(Records for locating displayed items)
..............................
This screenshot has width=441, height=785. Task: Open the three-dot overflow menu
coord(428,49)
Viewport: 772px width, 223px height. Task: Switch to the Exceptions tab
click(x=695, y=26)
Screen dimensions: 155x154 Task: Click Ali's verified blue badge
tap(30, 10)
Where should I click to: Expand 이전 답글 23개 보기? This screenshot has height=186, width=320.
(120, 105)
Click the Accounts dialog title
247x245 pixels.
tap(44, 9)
..............................
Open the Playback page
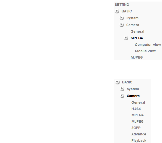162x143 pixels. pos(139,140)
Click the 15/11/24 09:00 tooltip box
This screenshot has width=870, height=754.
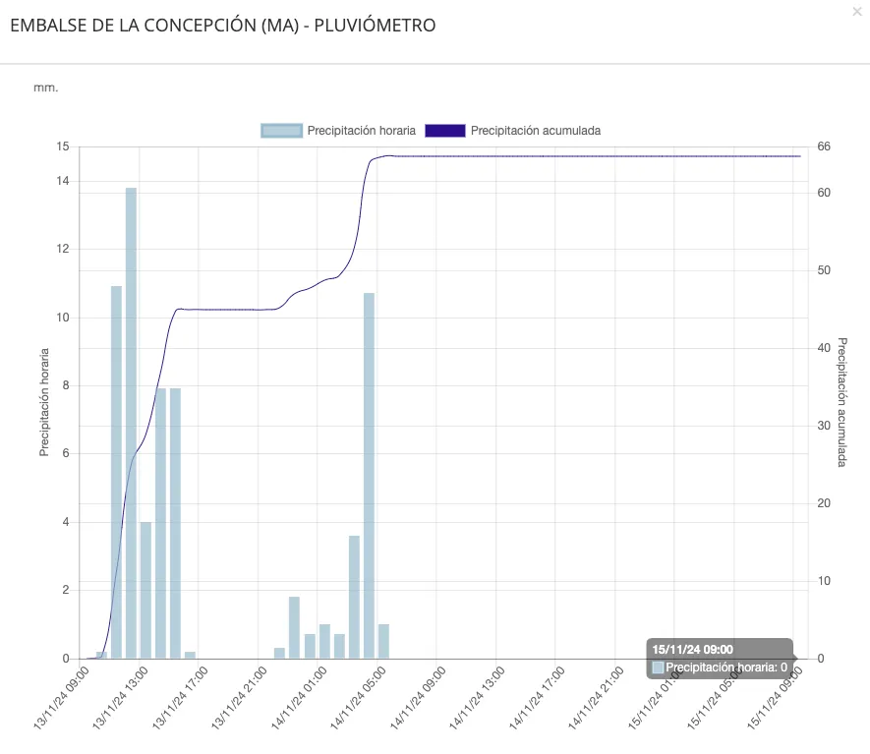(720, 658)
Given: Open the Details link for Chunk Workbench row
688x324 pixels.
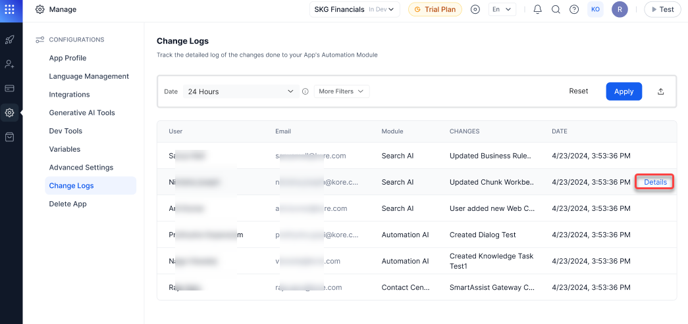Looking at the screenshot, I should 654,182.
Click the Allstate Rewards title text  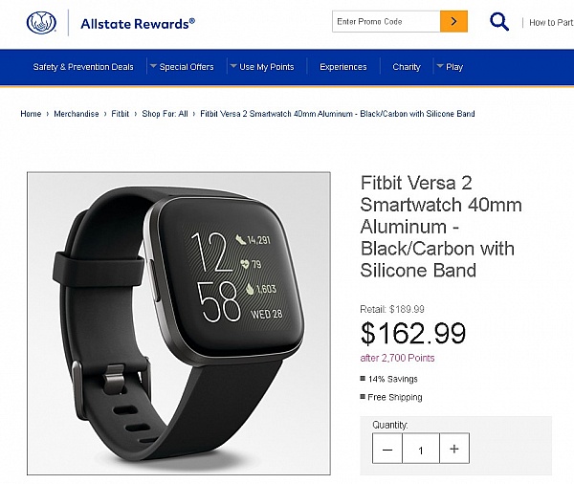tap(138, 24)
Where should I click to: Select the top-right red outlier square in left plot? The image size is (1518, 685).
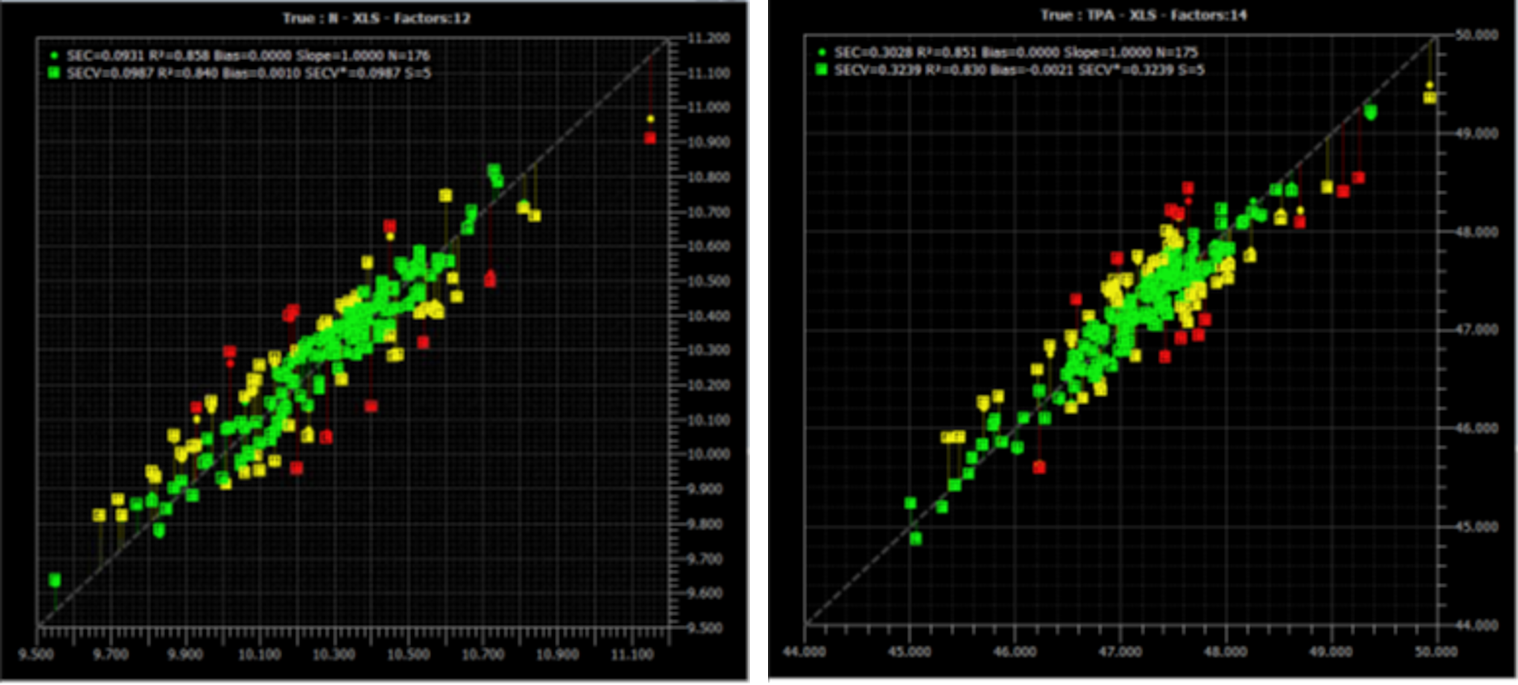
..............................
*Goal:* Count the lines of the records that contain the string "Task", and give only the number.

*Solution to the exercise:* 3